In the past decade, Israel has surged up the ranks of the world’s leading arms dealers. This past year Israel saw a record $7.5 billion in military exports, up from $5.8 billion in 2011. Israel’s own figures – which include covert trade – place it fourth worldwide, just behind the United States, Russia, and France.
Though the trade is booming, it is rightfully coming under scrutiny. A new documentary, The Lab, combines interviews from arms dealers and developers, defense experts, and industry leaders to shed light on Israel’s largest export and obstacle to peace.
The documentary argues that from its controlled lab environments – the West Bank and Gaza – in which Israeli military leaders can test new weapons and military strategies on over 4 million Palestinian guinea pigs.
Yotam Feldman, director of The Lab and a former journalist with Israel’s Haaretz newspaper, is not alone in his assessment.
Jeff Halper, who is writing a book about Israel’s contributions to the growing homeland security market, said: “The occupied territories are crucial as a laboratory not just in terms of Israel’s internal security, but because they have allowed Israel to become pivotal to the global homeland security industry.
“Other states need Israel’s expertise, and that ensures its place at the table with the big players.
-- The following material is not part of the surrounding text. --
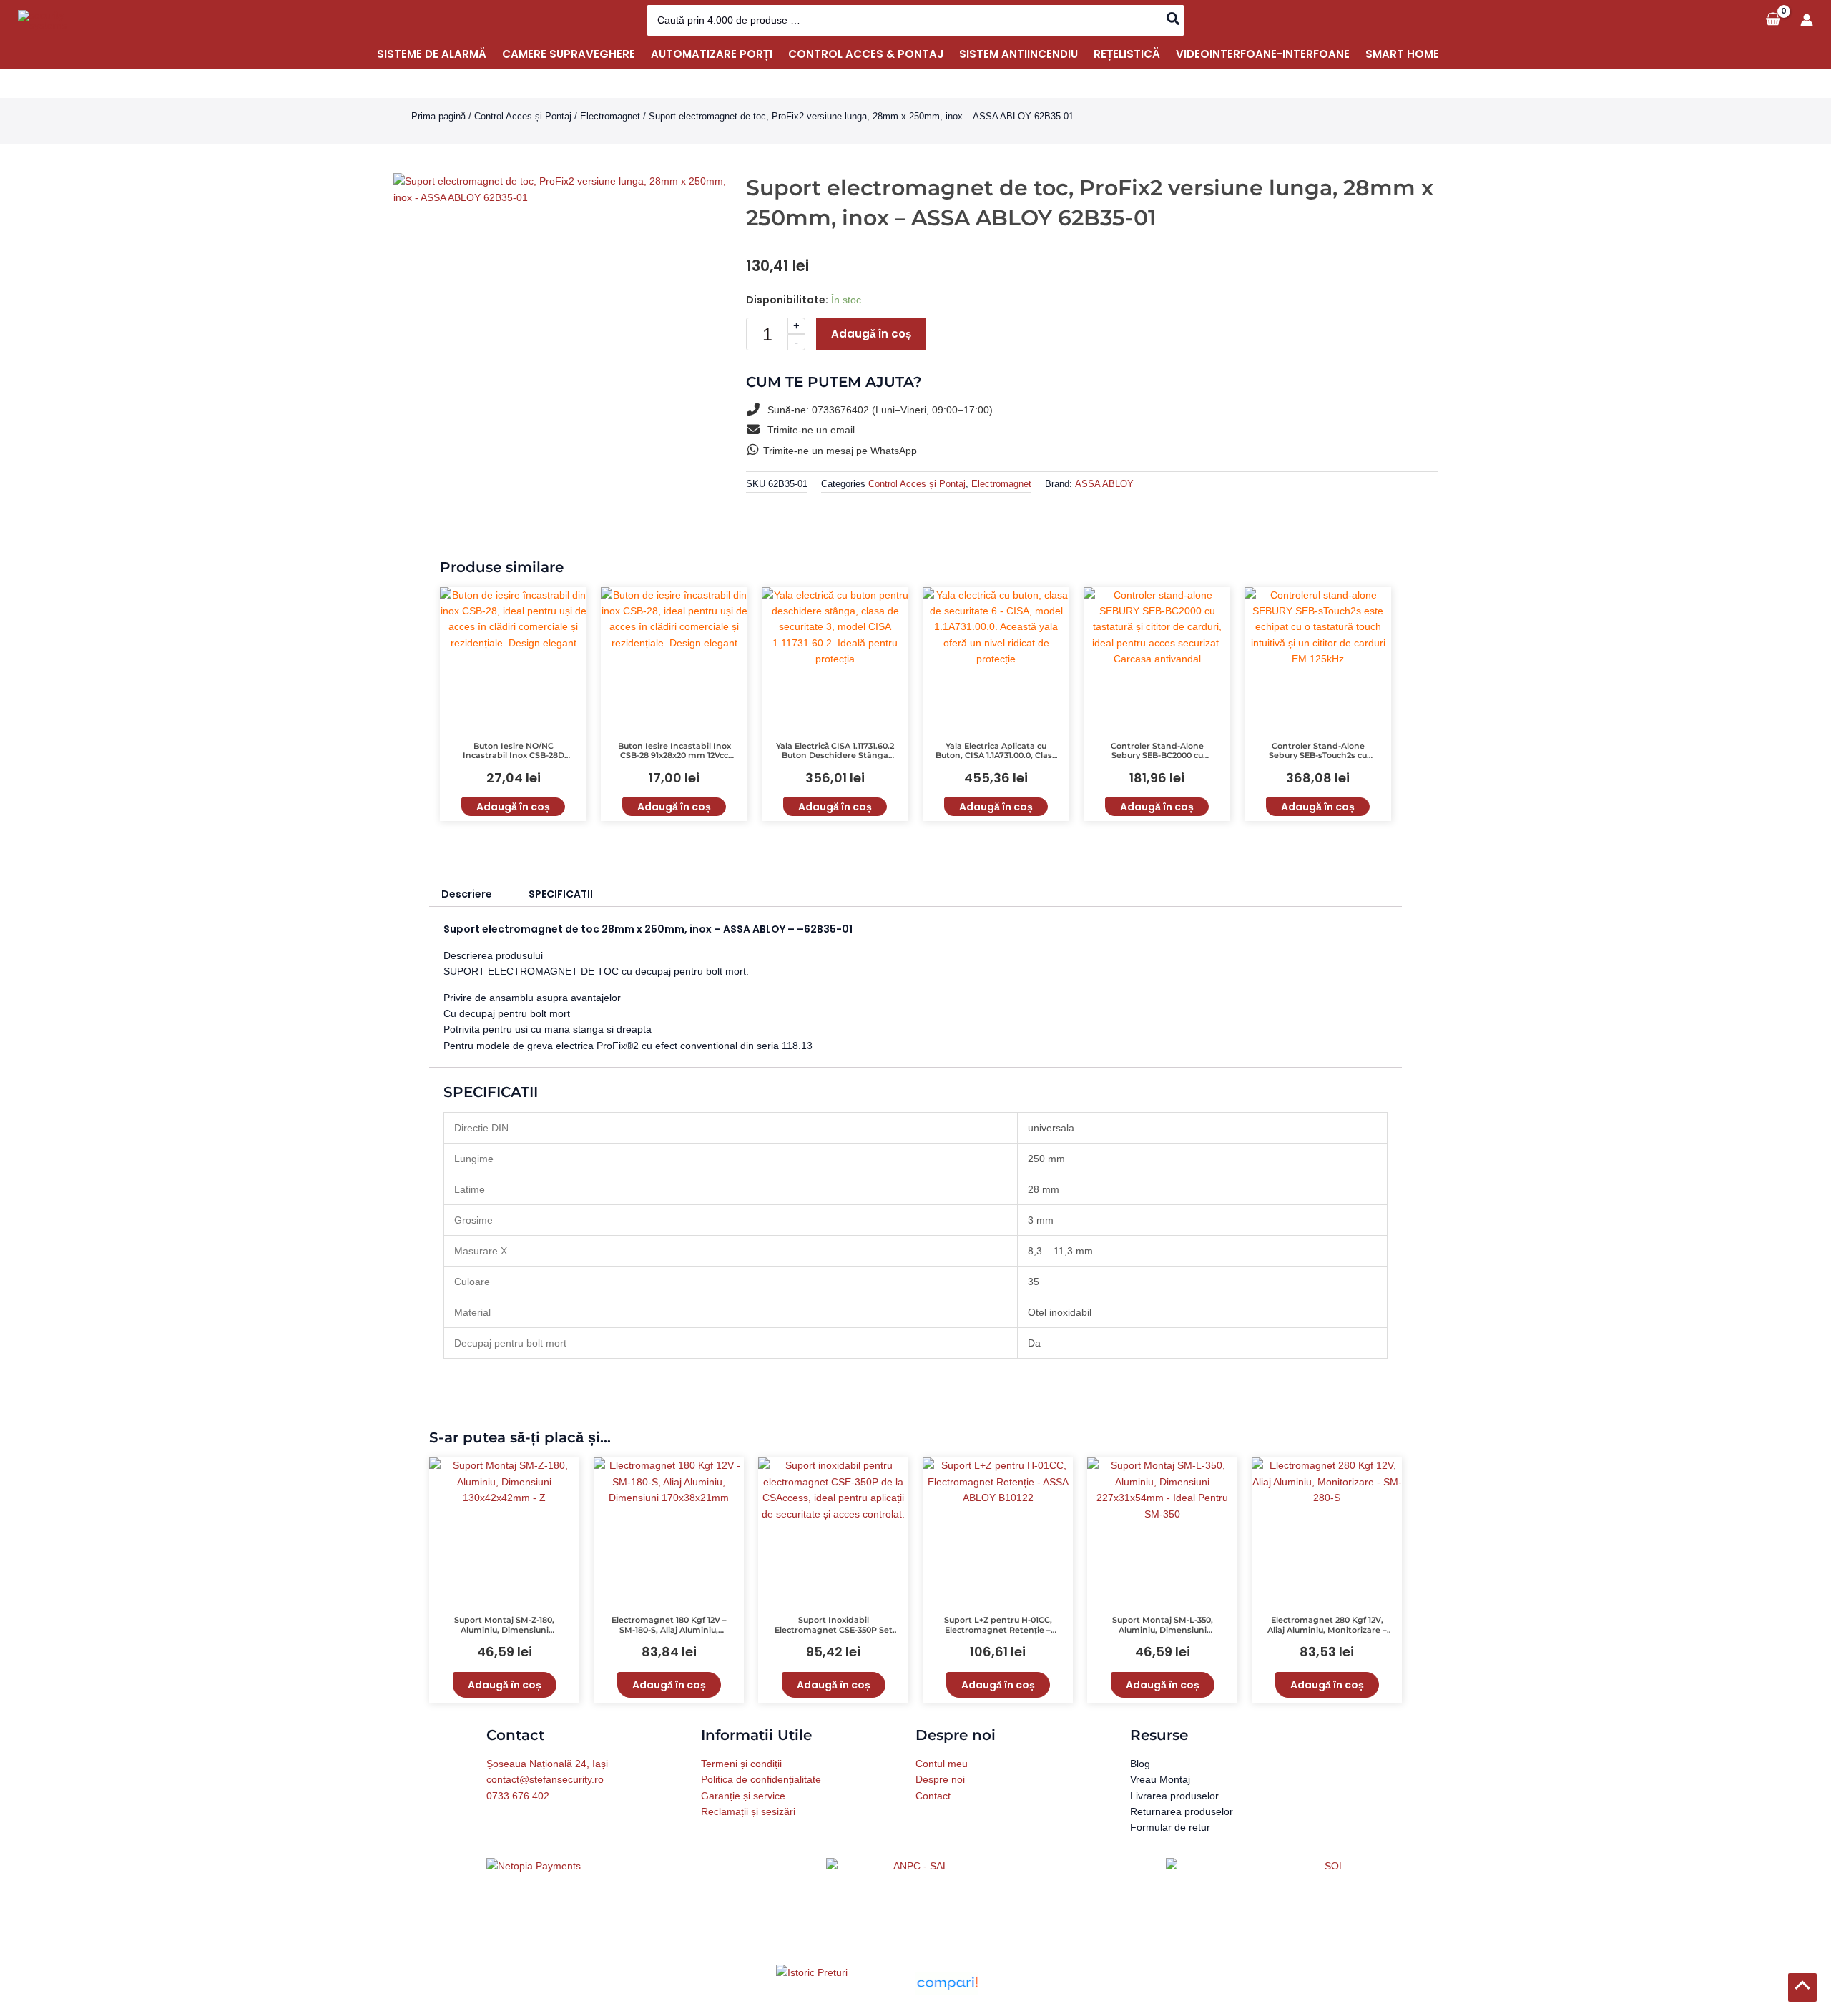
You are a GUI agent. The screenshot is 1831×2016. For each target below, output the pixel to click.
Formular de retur (1170, 1827)
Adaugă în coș (871, 333)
It gives Israel international influence way out of keeping with its size. In turn, the hegemonic states exert no real pressure on Israel to give up the occupied territories because of their mutually reinforcing interests.”
The film highlights the sort of military innovations on which Israel has capitalized, such as armed drones that are now the backbone of American extra-judicial executions in the Middle East and futuristic guns that can shoot around corners, used by Angelina Jolie in the film Wanted.
But Israel exports more than new military technologies; its best sellers are theory and strategy.
Neve Gordon, a politics professor at Ben Gurion University, said: “You only have to read the brochures published by the arms industry in Israel. It’s all in there. What they are selling is Israel’s ‘experience’ and expertise gained from the occupation and its conflicts with its neighbors.”
In an interview from The Lab, military philosopher Shimon Naveh explains how he used French philosophy to create a new strategy for modern warfare: the deconstruction of the urban battlefield. Applied in the field, his strategy is to avoid dangerous and labyrinthine alleyways, and instead surprise the enemy by drilling directly through building walls.
In another interview, Feldman talks to Tel Aviv University Professor Yitzhak Ben Israel, who has developed a mathematical formula to determine how many people need to be killed to collapse an entire organization or political system.
It’s the mash up of technology, strategy, and theory that make military exports so profitable for Israel. The only problem is, when the Israeli occupation of the West Bank and Gaza has been transformed from a burden into a national asset, what incentive does Israel have to seriously pursue peace negotiations?